The Cost of a Tiered Internet
An anonymous reader wrote in to mention a Popular Science article about the money issues involved in a tiered internet. From the article: "With a tiered Internet, such routing technology could be used preferentially to deliver either the telecoms' own services or those of companies who had paid the requisite fees. What does this mean for the rest of us? A stealth Web tax, for one thing. 'Google and Amazon and Yahoo are not going to slice those payments out of their profit margins and eat them,' says Ben Scott, policy director for Free Press, a nonprofit group that monitors media-related legislation. 'They're going to pass them on to the consumer. So I'll end up paying twice. I'm going to pay my $29.99 a month for access, and then I'm going to pay higher prices for consumer goods all across the economy because these Internet companies will charge more for online advertising.'" Update: 05/26 16:54 GMT by Z : The article is hosted on CNN, but is original material from Popular Science. Post updated to reflect this.

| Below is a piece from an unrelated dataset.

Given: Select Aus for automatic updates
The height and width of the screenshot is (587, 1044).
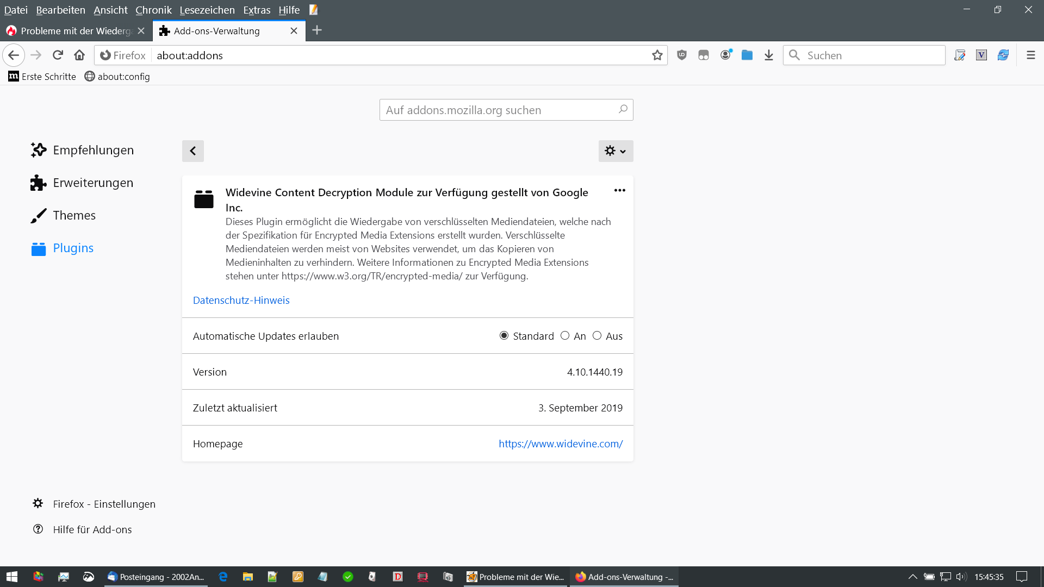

FTA: "Christopher Yoo, a professor at Vanderbilt University Law School, argues that consumers should be willing to pay for faster delivery of content on the Internet, just as many FedEx customers willingly shell out extra for overnight delivery. "A regulatory approach that allows companies to pursue a strategy like FedEx's makes sense," he says.
He's looking at it incorrectly though. Absolutely I should, as a consumer of a service be able to choose different levels of service, for example, dial up, "light" high speed, or torrent-downloading-freak high speed. However, using his Fed-Ex example, since when does the shipper AND the receiver pay for the service.